Postby cooch » Sat Apr 18, 2015 2:41 pm

Bryan Hamilton wrote:Thank you. I'll re-read chapter 14 (Chapter 15 in my old hard copy manual).

Great, another R package to learn....Thanks for the advice I will take a look.


Only a suggestion, given the sort of data you probably have. There is the R package, and the older, somewhat less-complete (but still very useful) windows program called DENSITY. See the sub-forum on secr/DENSITY.

I think my recapture rates are OK, here is a summary:

Code: Select all
0001 0010 0011 0100 0101 0110 0111 1000 1001 1010 1011 1100 1101 1110 1111
  10    8    5   12    3    3    6   10    6    3    7    8    5    9   29


I had the same issues when I was using MARK


If this is the correct translation of your data into an .inp file:

Code: Select all
0001   10;
0010    8;
0011    5;
0100    12;
0101   3;
0110   3;
0111   6;
1000   10;
1001    6;
1010   3;
1011   7;
1100   8;
1101   5;
1110   9;
1111  29;


then you must be doing something wrong. I had no trouble generating reasonable estimates of p, or abundance, using these encounter frequency data.
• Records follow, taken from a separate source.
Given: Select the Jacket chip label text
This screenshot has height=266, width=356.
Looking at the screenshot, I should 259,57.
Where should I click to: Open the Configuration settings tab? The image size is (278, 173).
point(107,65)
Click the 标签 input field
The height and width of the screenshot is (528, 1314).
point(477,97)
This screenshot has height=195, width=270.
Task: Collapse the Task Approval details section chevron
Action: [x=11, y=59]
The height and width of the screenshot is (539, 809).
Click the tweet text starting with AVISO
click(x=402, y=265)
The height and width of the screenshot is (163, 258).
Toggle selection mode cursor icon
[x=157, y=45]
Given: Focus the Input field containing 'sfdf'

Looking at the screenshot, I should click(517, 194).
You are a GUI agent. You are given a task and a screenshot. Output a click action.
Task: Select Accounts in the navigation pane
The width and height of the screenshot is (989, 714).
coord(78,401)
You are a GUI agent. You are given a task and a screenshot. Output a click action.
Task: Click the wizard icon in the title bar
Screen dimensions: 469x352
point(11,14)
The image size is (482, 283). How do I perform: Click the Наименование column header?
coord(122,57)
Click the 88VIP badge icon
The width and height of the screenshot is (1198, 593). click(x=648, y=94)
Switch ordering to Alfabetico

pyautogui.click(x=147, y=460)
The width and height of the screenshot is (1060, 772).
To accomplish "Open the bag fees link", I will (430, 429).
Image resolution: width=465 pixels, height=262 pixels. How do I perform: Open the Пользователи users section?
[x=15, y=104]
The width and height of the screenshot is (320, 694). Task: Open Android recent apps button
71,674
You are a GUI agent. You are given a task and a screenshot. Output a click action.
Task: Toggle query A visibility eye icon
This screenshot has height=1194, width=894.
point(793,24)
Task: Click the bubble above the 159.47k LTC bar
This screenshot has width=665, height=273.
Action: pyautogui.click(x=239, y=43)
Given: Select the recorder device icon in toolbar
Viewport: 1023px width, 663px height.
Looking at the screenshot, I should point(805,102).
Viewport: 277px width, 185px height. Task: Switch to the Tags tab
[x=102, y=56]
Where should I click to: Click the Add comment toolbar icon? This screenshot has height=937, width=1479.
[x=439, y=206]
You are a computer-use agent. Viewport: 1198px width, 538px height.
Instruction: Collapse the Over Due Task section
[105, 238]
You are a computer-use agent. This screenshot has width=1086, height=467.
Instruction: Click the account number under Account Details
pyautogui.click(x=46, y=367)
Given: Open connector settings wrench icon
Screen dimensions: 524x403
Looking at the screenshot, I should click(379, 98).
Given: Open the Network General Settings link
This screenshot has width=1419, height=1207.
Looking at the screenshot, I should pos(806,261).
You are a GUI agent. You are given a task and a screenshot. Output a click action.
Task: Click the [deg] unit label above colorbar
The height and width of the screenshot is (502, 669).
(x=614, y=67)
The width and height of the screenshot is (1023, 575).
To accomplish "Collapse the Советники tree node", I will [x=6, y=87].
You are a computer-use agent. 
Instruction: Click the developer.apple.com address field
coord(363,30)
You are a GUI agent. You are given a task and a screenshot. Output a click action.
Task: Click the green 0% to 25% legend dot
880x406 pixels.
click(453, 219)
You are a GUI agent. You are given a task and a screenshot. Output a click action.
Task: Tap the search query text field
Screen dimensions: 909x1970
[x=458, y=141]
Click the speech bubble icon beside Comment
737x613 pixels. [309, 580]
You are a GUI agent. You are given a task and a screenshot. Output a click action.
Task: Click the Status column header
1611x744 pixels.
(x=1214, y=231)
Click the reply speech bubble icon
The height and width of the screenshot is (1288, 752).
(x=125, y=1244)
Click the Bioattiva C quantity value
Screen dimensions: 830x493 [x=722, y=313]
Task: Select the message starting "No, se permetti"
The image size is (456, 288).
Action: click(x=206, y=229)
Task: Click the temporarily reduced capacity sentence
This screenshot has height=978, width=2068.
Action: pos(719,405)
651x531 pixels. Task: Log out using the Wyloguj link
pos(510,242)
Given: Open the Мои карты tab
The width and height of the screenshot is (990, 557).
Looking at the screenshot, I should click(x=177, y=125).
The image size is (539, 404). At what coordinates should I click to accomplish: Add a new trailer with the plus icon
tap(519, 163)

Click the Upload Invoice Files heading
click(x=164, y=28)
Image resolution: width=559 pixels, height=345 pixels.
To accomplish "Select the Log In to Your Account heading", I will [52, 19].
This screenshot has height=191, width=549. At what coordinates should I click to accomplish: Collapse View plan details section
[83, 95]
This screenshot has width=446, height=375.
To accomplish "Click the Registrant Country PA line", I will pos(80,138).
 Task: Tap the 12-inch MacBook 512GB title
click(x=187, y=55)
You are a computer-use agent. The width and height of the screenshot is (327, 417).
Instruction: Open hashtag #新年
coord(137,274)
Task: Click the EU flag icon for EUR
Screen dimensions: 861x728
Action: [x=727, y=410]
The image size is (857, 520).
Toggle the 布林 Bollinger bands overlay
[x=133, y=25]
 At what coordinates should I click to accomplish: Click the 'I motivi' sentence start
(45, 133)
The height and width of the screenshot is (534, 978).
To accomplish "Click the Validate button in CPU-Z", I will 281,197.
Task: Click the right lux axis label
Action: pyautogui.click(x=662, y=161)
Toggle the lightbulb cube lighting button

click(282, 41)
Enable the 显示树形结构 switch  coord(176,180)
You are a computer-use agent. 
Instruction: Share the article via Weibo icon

Using a Huggins form, with and without individual random effects, I ran the standard 3 starting models ({p(t)=c(t)}, {p(.)=c(.)}, and {p(.),c(.)}). Here is the output of model averaging, with random effects:

Code: Select all
                     Derived Parameter N Population Size 1
Model                                     Weight    Estimate      Standard Error
---------------------------------------- -------   -------------- --------------
{sigma,p(.)=c(.)}                        0.63493   205.2092227    57.4924234
{sigma,p(.),c(.)}                        0.30867   187.5560239    46.7803327
{sigma,p(t)=c(t)}                        0.05640   205.3005257    57.6356810
---------------------------------------- -------   -------------- --------------
Weighted Average                                   199.7653724    54.1940098
Unconditional SE                                                  55.0280748       


and without random effects:

Code: Select all
                     Derived Parameter N Population Size 1
Model                                     Weight    Estimate      Standard Error
---------------------------------------- -------   -------------- --------------
{sigma=0,p(.)=c(.)}                      0.66785   128.3618669    2.3566863
{sigma=0,p(.),c(.)}                      0.27816   129.2458210    3.2348226
{sigma=0,p(t)=c(t)}                      0.05399   128.3318308    2.3478517
---------------------------------------- -------   -------------- --------------
Weighted Average                                   128.6061302    2.6004759
Unconditional SE                                                  2.6599399         


Note that models with random effects (sigma>0) were better supported in the data than were the models without random effects (sigma=0), which I suppose isn't surprising with trapping grids likely to introduce individual heterogeneity in capture probabilities.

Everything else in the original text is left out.